__REQUIRED TASK__: Write out the rows verbatim, starting at the line that contains "At what coordinates should I click to accomplish: Open the font" and ending after the line that contains "959x369 pixels. (437, 78)".

-- begin ENTRIES PROVIDED --

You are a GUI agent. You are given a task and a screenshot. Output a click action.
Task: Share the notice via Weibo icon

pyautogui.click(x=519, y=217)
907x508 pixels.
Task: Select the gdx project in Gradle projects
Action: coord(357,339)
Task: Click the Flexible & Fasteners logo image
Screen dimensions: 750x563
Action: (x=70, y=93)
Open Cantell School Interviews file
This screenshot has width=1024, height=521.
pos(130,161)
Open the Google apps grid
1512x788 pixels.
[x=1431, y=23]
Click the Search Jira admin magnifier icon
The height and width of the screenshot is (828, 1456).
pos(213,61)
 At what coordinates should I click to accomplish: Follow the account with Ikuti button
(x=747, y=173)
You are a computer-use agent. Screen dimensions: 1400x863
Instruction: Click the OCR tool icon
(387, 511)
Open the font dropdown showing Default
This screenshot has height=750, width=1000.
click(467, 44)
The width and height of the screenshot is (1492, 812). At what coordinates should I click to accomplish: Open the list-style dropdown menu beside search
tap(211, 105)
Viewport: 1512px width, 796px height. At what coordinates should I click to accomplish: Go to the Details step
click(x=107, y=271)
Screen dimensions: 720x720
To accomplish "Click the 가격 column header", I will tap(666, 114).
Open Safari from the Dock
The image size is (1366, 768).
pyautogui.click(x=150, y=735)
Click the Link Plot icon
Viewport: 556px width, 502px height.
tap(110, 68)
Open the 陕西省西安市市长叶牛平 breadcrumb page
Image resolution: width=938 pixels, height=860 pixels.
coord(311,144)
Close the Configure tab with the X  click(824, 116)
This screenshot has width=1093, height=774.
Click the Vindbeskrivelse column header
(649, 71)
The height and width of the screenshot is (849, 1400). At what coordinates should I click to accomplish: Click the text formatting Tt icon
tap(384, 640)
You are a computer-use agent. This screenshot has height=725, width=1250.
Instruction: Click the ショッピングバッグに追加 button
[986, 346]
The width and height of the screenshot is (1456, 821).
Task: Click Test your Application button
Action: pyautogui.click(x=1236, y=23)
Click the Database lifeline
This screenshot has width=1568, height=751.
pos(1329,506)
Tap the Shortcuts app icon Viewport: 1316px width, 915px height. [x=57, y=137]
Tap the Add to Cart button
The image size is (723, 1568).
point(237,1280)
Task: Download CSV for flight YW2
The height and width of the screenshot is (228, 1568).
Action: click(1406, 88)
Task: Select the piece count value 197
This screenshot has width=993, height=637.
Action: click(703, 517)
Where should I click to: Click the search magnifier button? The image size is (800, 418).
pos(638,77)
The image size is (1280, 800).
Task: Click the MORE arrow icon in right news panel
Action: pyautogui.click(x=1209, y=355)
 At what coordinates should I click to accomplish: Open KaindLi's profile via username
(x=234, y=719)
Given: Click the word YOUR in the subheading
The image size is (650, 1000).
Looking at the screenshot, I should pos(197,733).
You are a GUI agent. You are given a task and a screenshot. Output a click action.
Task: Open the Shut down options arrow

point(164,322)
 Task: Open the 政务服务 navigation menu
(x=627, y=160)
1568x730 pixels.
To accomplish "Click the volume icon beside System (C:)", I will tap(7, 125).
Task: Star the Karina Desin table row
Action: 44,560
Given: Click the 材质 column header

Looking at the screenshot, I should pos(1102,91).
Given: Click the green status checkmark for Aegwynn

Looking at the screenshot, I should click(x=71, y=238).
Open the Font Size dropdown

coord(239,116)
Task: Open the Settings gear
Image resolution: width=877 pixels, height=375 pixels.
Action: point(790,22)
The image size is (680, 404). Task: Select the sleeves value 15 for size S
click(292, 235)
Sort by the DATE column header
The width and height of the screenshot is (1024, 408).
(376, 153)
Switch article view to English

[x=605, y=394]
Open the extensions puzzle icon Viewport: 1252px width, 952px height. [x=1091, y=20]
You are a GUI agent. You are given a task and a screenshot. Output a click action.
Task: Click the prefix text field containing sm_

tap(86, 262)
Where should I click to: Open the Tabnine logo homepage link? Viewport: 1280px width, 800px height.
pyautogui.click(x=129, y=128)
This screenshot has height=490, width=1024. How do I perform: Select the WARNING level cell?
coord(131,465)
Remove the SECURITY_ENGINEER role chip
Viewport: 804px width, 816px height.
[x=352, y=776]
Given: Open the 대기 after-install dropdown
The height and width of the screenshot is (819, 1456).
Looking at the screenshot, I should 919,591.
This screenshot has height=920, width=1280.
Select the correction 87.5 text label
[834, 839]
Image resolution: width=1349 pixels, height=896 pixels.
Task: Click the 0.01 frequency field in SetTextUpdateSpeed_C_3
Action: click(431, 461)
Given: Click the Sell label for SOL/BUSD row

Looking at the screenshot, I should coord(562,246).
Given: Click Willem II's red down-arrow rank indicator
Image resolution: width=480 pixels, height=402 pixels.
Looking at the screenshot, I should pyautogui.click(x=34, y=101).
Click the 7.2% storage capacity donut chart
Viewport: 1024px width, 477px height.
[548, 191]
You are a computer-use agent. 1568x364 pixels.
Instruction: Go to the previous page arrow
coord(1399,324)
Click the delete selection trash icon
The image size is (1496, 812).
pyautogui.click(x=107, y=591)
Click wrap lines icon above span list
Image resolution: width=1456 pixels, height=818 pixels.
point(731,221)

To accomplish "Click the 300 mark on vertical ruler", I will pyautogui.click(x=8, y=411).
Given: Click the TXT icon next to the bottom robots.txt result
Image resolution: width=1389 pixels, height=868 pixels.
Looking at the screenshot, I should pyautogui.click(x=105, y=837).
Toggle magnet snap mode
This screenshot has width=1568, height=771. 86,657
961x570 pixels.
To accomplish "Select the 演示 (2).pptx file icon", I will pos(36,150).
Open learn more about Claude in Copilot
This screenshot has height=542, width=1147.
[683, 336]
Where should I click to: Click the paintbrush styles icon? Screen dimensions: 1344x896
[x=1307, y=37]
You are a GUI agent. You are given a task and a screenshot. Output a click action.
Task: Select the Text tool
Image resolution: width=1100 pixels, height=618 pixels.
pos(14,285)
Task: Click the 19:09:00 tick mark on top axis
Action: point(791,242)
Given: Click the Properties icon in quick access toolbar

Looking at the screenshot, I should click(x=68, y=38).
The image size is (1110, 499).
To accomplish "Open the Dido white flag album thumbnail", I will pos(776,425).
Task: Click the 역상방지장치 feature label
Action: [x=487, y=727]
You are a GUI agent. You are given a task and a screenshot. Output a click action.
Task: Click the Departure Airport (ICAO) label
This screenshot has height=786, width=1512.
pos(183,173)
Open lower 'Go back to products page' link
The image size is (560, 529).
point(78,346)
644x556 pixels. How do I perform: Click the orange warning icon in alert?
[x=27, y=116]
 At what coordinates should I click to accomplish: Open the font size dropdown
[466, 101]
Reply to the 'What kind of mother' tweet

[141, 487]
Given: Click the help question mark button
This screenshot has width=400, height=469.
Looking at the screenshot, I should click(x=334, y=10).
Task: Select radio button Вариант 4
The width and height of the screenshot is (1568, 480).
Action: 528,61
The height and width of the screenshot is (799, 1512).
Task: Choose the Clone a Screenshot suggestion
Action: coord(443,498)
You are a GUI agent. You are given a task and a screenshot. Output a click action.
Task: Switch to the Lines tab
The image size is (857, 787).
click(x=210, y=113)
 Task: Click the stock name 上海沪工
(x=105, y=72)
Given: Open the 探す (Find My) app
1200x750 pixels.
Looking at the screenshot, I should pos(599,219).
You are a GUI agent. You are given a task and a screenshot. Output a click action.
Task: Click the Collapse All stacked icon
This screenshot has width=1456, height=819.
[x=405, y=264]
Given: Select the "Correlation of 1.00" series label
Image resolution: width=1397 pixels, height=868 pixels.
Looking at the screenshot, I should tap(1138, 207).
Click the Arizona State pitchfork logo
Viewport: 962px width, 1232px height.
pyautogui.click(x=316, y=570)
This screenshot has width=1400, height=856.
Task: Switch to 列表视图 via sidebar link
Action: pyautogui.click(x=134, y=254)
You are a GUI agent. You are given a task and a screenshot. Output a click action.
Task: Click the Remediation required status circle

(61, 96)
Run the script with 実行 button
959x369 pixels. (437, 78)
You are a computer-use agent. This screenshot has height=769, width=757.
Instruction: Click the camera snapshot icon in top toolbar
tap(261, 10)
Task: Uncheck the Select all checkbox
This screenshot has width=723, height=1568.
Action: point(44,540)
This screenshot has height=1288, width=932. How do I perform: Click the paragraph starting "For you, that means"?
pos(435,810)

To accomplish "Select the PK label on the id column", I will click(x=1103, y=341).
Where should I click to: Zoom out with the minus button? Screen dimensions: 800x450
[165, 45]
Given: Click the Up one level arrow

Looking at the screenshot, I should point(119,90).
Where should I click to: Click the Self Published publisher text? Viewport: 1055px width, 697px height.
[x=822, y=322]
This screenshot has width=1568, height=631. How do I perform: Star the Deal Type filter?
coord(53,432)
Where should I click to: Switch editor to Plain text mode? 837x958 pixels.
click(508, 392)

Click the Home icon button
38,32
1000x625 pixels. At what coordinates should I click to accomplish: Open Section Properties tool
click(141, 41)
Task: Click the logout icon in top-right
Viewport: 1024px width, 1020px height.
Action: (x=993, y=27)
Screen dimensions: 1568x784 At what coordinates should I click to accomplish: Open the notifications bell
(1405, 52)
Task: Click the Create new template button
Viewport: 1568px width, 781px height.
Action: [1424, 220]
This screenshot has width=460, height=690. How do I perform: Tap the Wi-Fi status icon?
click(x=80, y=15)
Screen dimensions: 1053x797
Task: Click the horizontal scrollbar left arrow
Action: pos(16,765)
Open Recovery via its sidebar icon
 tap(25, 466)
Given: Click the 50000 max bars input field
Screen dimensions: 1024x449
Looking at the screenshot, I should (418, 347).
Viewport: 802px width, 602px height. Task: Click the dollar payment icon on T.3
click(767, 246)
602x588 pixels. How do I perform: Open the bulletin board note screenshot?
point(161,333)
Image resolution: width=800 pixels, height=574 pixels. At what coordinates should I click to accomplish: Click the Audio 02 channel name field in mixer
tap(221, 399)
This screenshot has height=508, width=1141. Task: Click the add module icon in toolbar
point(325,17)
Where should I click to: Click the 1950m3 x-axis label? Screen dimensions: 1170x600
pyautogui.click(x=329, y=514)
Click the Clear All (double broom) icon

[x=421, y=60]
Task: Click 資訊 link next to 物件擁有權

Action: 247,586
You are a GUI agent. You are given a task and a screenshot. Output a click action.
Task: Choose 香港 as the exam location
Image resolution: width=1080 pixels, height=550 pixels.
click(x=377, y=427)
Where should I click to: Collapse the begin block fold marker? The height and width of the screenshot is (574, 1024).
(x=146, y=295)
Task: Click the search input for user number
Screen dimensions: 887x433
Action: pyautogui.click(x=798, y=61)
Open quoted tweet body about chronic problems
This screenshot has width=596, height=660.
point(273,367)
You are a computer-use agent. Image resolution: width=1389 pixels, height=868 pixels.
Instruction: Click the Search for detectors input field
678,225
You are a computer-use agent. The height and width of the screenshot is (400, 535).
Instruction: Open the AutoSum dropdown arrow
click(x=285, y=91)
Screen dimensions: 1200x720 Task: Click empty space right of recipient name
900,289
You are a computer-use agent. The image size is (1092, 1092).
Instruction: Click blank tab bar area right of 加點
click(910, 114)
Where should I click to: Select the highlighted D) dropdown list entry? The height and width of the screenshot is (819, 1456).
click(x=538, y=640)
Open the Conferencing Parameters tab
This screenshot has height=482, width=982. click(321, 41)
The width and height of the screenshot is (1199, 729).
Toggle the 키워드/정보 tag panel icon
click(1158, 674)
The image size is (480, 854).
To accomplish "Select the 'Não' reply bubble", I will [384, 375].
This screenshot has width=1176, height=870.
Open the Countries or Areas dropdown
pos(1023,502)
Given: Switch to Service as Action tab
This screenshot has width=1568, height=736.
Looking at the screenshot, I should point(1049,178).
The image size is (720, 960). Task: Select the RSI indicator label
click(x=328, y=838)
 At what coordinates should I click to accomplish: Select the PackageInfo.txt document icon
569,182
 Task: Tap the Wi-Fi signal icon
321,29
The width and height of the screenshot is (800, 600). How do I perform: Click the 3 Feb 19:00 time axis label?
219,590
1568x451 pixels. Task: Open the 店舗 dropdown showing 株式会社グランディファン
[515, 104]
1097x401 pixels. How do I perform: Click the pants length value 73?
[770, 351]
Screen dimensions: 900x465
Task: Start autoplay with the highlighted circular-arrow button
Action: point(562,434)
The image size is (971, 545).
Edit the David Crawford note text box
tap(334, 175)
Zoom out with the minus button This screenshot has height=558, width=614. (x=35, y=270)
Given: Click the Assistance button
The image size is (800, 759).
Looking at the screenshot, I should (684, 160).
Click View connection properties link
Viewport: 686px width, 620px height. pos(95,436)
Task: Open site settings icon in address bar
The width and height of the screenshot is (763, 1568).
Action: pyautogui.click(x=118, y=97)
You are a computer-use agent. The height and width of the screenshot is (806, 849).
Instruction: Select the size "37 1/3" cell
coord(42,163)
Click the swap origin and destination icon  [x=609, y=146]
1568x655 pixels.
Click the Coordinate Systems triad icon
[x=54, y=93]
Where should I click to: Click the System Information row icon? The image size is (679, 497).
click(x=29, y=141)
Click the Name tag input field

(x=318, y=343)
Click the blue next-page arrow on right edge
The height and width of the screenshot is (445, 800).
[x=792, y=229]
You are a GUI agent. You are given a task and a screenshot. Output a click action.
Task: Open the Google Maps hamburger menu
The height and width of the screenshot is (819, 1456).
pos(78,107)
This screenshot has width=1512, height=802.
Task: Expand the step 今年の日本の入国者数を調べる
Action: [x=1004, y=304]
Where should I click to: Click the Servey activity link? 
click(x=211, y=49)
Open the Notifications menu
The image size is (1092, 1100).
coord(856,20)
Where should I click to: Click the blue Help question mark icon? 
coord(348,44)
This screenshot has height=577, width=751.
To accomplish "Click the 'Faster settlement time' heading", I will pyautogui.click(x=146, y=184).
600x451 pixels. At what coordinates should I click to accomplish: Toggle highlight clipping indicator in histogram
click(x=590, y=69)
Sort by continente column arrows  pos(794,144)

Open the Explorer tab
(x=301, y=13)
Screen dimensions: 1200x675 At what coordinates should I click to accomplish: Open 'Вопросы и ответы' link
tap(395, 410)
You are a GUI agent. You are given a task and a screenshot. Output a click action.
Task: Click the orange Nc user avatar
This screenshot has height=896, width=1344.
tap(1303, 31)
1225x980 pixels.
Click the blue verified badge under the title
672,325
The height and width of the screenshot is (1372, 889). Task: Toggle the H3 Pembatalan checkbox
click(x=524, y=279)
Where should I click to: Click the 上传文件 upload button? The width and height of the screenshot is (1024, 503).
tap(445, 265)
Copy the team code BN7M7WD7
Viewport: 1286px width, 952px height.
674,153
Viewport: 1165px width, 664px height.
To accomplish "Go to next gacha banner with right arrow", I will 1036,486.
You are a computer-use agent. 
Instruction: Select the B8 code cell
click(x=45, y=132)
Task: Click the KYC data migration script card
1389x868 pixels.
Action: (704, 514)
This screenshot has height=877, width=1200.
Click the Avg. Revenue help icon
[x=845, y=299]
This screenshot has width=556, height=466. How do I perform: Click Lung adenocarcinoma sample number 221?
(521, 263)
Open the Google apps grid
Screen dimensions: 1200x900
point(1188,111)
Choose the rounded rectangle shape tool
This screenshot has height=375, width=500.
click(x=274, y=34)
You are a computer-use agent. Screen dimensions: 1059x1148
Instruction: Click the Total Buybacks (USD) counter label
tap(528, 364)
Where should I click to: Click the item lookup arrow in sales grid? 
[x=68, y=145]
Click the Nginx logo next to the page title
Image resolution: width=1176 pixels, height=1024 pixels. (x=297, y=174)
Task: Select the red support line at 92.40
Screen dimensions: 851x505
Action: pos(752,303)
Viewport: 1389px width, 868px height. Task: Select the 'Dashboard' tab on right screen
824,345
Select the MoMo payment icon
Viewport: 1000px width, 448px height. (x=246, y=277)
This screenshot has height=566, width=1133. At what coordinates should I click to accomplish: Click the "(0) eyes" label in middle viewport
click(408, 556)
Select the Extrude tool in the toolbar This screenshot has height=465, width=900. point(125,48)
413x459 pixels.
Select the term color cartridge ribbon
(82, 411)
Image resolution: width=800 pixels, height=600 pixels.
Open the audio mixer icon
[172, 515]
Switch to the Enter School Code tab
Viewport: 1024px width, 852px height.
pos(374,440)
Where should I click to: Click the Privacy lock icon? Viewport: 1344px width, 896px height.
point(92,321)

-- end ENTRIES PROVIDED --

__PROBLEM SOLUTION__:
 At what coordinates should I click to accomplish: Open the font size dropdown
[466, 101]
Reply to the 'What kind of mother' tweet

[141, 487]
Given: Click the help question mark button
This screenshot has width=400, height=469.
Looking at the screenshot, I should click(x=334, y=10).
Task: Select radio button Вариант 4
The width and height of the screenshot is (1568, 480).
Action: 528,61
The height and width of the screenshot is (799, 1512).
Task: Choose the Clone a Screenshot suggestion
Action: coord(443,498)
You are a GUI agent. You are given a task and a screenshot. Output a click action.
Task: Switch to the Lines tab
The image size is (857, 787).
click(x=210, y=113)
 Task: Click the stock name 上海沪工
(x=105, y=72)
Given: Open the 探す (Find My) app
1200x750 pixels.
Looking at the screenshot, I should pos(599,219).
You are a GUI agent. You are given a task and a screenshot. Output a click action.
Task: Click the Collapse All stacked icon
This screenshot has width=1456, height=819.
[x=405, y=264]
Given: Select the "Correlation of 1.00" series label
Image resolution: width=1397 pixels, height=868 pixels.
Looking at the screenshot, I should tap(1138, 207).
Click the Arizona State pitchfork logo
Viewport: 962px width, 1232px height.
pyautogui.click(x=316, y=570)
This screenshot has width=1400, height=856.
Task: Switch to 列表视图 via sidebar link
Action: pyautogui.click(x=134, y=254)
You are a GUI agent. You are given a task and a screenshot. Output a click action.
Task: Click the Remediation required status circle

(61, 96)
Run the script with 実行 button
959x369 pixels. (437, 78)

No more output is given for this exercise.